Lola

Year releasted: 1969

by Keith Phipps
May 17th, 2000

Avoiding copyright infringement thanks to the exclusion of two letters and little else, 1969's Lola stars Charles Bronson as a 38-year-old American writer of erotic fiction who falls for a swinging 16-year-old London girl (Susan George, of Straw Dogs). Taking advantage of Scotland's relaxed age of consent, the two travel to Glasgow for a quickie marriage, a development frowned upon by George's family--which includes Bond Girl mom Honor Blackman and a death-ready Trevor Howard--but treated by the film with delighted whimsy, as if Bronson had instead married a space alien or a circus clown. Expanding the stone-faced persona made famous in The Magnificent Seven and The Dirty Dozen (and later in Death Wish) by neither leaps nor bounds, it's never clear whether Bronson's extended gazes at George are meant to express fondness or a desire to take her out in some sort of revenge killing. The pair's frequent love scenes aren't made any more comfortable by the fact that George looks and acts more like an overstimulated 12-year-old than a precocious teen; the sight of her lips descending on Bronson's unchanging, crag-ravaged, vaguely simian face provides more than a few uncomfortable moments. Despite Bronson's terse confessions of affection ("I love that kid"), their life together takes a turn for the worse once they move to New York together.
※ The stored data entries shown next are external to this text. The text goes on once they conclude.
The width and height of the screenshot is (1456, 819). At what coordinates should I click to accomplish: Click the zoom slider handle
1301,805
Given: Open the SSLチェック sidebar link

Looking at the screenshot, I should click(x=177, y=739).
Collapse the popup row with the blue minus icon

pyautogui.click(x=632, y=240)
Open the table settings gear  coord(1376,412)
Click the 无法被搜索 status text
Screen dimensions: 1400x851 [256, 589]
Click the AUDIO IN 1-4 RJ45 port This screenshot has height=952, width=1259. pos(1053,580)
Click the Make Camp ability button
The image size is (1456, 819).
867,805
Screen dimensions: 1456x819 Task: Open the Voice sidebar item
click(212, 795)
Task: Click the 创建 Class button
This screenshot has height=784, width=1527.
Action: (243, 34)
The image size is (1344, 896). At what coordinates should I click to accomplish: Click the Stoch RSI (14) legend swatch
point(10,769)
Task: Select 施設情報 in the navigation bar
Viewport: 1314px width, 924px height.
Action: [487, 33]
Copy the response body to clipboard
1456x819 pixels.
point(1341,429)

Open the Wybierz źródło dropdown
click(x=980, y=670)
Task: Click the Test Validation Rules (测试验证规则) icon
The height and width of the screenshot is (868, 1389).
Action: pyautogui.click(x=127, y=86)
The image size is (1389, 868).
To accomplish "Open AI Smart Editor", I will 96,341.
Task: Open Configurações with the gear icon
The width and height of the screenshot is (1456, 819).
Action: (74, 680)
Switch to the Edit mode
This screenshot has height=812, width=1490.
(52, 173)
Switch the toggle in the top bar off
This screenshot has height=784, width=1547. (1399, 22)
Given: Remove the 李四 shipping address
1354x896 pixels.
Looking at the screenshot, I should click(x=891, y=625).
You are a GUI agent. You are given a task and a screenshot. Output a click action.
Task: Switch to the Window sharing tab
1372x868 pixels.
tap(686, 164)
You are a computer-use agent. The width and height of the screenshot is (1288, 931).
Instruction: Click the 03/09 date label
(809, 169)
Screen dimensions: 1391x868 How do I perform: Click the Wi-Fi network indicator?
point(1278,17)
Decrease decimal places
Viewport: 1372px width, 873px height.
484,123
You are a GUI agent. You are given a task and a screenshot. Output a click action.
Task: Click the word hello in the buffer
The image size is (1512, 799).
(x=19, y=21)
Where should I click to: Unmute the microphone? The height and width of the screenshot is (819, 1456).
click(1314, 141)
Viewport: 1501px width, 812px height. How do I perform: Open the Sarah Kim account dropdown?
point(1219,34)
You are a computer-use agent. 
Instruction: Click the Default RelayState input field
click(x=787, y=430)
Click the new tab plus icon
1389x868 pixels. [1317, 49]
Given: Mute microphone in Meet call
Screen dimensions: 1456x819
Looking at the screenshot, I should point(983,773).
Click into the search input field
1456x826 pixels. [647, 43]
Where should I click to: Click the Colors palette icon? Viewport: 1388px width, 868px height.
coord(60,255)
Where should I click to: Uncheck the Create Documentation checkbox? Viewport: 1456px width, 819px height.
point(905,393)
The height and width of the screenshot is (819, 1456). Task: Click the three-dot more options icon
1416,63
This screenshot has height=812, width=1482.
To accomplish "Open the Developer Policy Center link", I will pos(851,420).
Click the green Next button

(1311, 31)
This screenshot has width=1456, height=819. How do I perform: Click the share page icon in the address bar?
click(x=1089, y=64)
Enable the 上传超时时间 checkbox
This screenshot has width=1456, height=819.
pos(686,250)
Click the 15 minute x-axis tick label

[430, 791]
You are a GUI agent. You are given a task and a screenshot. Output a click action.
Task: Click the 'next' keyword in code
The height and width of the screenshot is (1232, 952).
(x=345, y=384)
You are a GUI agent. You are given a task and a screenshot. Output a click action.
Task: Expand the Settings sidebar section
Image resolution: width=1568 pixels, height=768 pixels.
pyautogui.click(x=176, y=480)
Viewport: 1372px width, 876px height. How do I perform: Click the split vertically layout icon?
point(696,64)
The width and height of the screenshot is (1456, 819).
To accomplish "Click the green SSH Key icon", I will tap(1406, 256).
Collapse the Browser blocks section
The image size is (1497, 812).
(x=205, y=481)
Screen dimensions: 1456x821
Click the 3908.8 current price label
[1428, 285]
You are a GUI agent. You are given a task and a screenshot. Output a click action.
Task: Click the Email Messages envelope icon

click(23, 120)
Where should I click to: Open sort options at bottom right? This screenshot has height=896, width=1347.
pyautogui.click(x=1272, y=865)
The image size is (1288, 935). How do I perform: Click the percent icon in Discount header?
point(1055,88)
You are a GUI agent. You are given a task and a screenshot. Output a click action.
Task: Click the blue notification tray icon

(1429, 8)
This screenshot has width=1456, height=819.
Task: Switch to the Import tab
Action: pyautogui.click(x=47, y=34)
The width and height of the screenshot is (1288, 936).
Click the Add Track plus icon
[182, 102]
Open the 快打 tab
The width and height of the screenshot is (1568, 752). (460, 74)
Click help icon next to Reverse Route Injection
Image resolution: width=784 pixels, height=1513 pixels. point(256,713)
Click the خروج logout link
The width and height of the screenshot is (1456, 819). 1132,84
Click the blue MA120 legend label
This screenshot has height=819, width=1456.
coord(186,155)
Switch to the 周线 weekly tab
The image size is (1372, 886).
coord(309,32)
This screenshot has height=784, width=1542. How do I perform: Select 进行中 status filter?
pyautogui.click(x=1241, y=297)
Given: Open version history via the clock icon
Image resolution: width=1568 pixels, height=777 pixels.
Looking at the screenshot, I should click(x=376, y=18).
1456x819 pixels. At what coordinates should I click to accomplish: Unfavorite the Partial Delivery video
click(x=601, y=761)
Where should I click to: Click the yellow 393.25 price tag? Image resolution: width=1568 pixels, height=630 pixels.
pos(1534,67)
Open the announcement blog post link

After decorating their apartment with Jefferson Airplane posters in a jump-cut-ridden montage sequence (courtesy of future Superman and Lethal Weapon director Richard Donner), George finds that the greatest love of all may not be the one between a ditzy schoolgirl and a brooding, self-serious author of paperback trash, a decision most viewers will have reached long before she pedals her bike off to freedom with a song in her heart and a smile on her still-developing face.